◆ Data for processing:

==============================

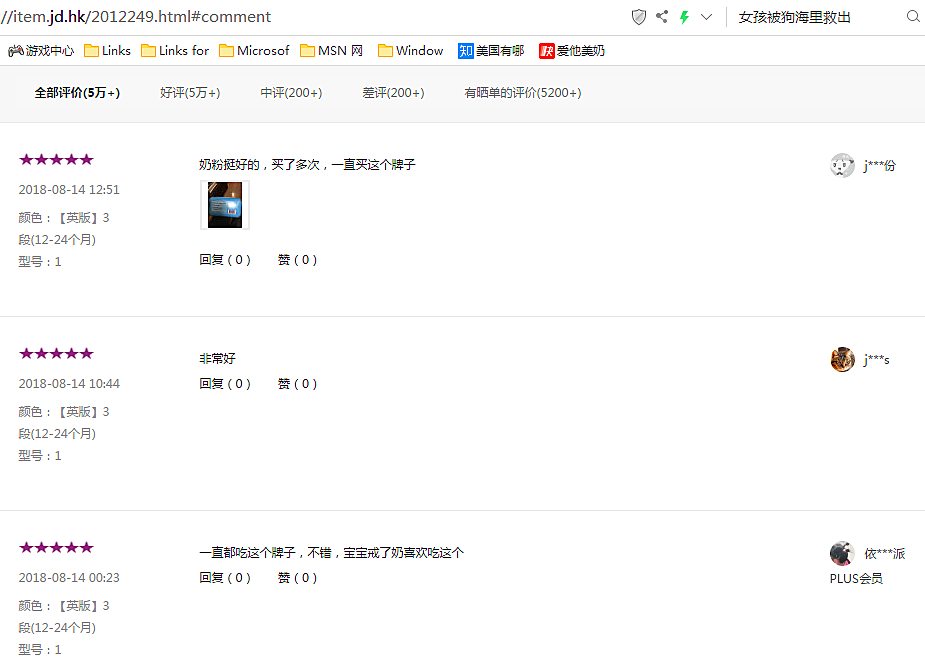Expand the address bar dropdown chevron
The width and height of the screenshot is (925, 667).
coord(707,17)
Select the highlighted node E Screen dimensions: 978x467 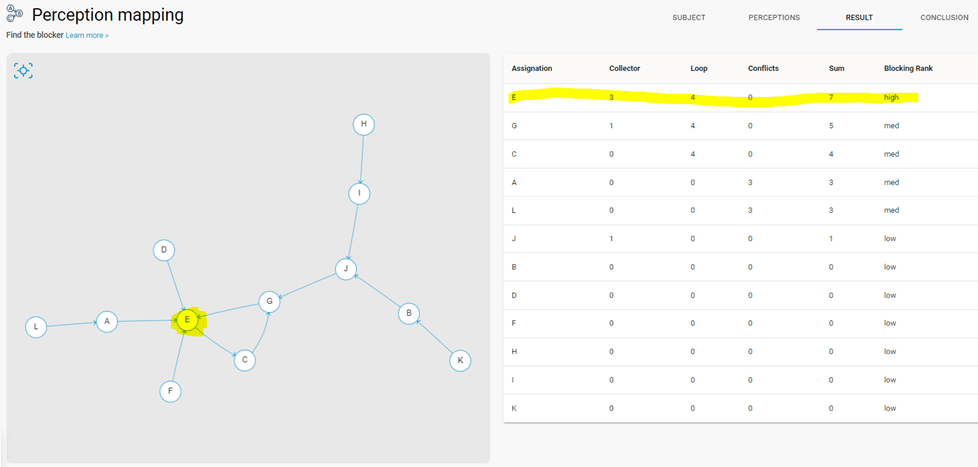point(187,320)
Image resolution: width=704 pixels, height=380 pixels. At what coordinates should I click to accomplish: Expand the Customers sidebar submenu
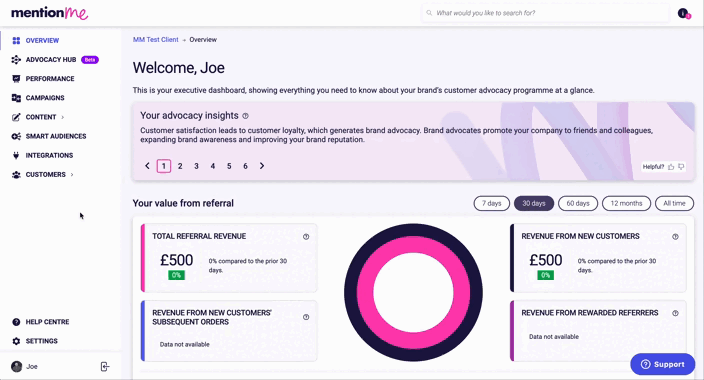pos(72,175)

==============================

Going from the line that holds "Image resolution: width=704" to the end of the listing above, copy each line exactly and nothing more, leaving pictures aside.

◆ Problem solution:
Image resolution: width=704 pixels, height=380 pixels. At what coordinates should I click to accomplish: Expand the Customers sidebar submenu
pos(72,175)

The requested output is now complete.